Ruggles saw slavery as a national problem, not just a southern issue. Ruggles was a violent forceful advocate against slavery, and justified it with his “practical abolitionism” which meant that self-defense and civil disobedience could be used by freed blacks and runaway slaves to try and protect themselves from kidnappers.
The start of the Underground Railroad was pretty much because of David Ruggles. Not only did he mentor many more famous abolitionists, but he managed to start a network due to his location (in NYC) and active role on the Committee of Vigilance. Once people started to discover and see David’s work, they became inspired and that is when he began to start networking with allies to help jump start the beginning of the Underground Railroad. Although Ruggles’ was an important figure, he was often held back. His store, which I will go into slight detail in the next paragraph, was burned down three times, and he was kidnapped at one point in his life and almost sold into slavery in the south.

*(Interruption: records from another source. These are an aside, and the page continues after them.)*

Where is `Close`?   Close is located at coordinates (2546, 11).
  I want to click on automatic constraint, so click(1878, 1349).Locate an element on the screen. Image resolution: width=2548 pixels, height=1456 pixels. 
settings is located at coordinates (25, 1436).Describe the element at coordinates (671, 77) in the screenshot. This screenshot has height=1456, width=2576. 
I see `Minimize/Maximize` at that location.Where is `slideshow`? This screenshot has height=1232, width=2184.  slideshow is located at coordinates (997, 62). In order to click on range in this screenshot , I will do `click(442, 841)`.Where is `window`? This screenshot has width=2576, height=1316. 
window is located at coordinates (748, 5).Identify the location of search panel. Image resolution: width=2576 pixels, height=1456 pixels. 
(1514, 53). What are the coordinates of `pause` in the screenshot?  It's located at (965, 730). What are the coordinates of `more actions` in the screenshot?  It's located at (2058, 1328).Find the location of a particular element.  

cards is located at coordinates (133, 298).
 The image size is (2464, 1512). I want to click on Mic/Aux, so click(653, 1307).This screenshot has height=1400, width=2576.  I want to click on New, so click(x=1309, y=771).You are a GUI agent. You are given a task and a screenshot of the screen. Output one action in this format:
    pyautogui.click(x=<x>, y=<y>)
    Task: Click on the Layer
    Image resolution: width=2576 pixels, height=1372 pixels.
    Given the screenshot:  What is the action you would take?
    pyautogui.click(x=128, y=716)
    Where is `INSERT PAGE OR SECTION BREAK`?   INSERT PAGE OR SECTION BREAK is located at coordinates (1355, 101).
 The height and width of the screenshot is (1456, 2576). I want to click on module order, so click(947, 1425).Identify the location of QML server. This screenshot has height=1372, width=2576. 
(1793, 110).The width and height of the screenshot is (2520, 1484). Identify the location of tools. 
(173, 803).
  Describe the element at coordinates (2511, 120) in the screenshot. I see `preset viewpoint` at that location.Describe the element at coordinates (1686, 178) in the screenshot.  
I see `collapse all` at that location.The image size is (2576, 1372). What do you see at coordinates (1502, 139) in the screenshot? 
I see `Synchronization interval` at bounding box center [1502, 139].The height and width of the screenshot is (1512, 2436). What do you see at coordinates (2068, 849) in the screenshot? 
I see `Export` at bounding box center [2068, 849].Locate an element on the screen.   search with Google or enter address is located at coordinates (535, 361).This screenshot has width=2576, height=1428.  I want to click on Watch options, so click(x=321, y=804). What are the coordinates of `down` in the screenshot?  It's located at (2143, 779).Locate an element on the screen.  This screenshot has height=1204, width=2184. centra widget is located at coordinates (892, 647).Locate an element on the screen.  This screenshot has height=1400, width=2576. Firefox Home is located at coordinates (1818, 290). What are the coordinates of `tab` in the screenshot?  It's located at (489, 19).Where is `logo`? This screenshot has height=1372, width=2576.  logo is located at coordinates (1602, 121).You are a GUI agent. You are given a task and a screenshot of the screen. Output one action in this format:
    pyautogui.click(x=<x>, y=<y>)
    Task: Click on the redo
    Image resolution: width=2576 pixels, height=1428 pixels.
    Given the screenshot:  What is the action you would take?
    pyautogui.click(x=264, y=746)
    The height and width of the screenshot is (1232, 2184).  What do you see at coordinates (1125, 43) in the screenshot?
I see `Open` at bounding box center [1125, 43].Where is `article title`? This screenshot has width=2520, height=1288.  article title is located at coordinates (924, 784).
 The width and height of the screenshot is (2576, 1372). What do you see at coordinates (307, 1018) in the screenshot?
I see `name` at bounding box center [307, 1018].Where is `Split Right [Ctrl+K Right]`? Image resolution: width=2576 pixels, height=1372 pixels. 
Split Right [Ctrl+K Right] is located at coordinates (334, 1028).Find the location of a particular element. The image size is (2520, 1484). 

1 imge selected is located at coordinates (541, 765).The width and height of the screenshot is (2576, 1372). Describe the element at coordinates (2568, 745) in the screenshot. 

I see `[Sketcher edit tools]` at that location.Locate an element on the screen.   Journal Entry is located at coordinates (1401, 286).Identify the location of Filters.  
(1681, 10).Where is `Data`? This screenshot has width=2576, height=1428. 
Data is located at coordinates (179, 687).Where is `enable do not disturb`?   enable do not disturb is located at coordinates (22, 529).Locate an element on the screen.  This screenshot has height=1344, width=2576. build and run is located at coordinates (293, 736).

David Ruggles was an African-American printer in the 1830’s and managed to print many black activist journals. Ruggles was the first African-American to run his own printing press, and his own magazine is recognized as the first to be published by a black American. His bookshop was the first black bookstore until it was destroyed. A popular plan was to send all blacks back to Africa, to which Ruggles rebelled saying that it did not help the future of slavery.
The active abolitionist, David Ruggles, was not only a powerful person, but also an advanced thinker. He saw issues in problems such as sending all the slaves back to Africa, and fought to end slavery in ways that other active abolitionists didn’t see. Ruggles wasn’t only an abolitionist, though. He also became a doctor in order to save his life and many other peoples lives’.